I suggest that if the application is information-sensitive or an enterprise application do it in another "traditional" framework. In Electron one can get the source code, modify it and even repackage it with very minimal effort since the plain JS files are available to anyone with the app. I know most people say "you can obfuscate it", but there are lots of online tools to "beautify" the code and get back something very identical. Also some of the "obfuscators" manage to actually break the code.

Answer 4

An Electron app is no less secure than any other application hosted on a person's computer. If a nefarious individual gains access to your computer it really doesn't matter if your application is in Electron, WPF, or any other technology. They can find a way to use the application against the user. Furthermore, most code can be reverse engineered and vulnerabilities exploited. I don't think you have to worry about this. If it were that insecure companies like GitHub (who makes it), Microsoft, and Slack would avoid it.

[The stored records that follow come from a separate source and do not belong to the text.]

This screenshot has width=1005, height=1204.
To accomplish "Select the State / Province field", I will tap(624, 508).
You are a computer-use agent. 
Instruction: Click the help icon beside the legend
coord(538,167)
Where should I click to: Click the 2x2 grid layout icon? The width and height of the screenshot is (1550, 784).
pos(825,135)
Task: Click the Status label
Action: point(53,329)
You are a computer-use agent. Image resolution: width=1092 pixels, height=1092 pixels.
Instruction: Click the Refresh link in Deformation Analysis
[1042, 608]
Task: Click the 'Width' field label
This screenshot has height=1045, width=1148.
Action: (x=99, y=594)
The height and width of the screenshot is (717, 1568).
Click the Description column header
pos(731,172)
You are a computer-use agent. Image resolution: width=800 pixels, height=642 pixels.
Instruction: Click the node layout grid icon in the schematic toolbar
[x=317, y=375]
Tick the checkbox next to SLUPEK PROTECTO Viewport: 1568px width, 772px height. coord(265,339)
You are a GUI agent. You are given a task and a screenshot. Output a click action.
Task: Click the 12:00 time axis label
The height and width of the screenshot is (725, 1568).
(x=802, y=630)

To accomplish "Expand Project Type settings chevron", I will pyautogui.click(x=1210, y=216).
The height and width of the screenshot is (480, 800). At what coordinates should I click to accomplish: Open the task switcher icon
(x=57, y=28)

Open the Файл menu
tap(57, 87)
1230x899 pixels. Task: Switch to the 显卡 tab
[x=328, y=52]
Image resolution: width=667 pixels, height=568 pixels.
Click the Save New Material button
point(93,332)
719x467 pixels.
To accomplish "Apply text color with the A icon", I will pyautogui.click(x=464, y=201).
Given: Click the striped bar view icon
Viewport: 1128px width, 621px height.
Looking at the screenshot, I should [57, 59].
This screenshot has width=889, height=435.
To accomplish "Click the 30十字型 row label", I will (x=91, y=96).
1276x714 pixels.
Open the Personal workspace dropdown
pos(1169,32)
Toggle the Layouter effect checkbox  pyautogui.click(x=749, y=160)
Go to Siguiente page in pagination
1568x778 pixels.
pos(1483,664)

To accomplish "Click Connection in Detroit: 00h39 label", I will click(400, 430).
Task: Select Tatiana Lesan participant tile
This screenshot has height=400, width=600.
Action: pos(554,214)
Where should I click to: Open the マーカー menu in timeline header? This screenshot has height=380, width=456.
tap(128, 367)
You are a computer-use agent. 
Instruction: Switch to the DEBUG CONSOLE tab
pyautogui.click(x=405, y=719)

That being said, if you want to attempt to hide information from the user Electron source code is a little easier to view as it isn't in binary form. You can, for example, go into the app folder for Visual Studio Code which is built on Electron and view/manipulate the source code. I am not sure if the license allows it, but you can do it. There are ways you can mitigate this. You can obfuscate the JavaScript and put it into an ASAR among other things.

I am not sure I understand your final question fully. Electron does indeed run on Windows, Mac (OSX not iOS), and Linux. A package can be downloaded and executed on all three assuming you have the correct modules. As for installation, Squirrel seems to be a popular choice. You're going to need to massage things for each platform. Check out how Visual Studio Code does it for each platform and I would recommend following suit.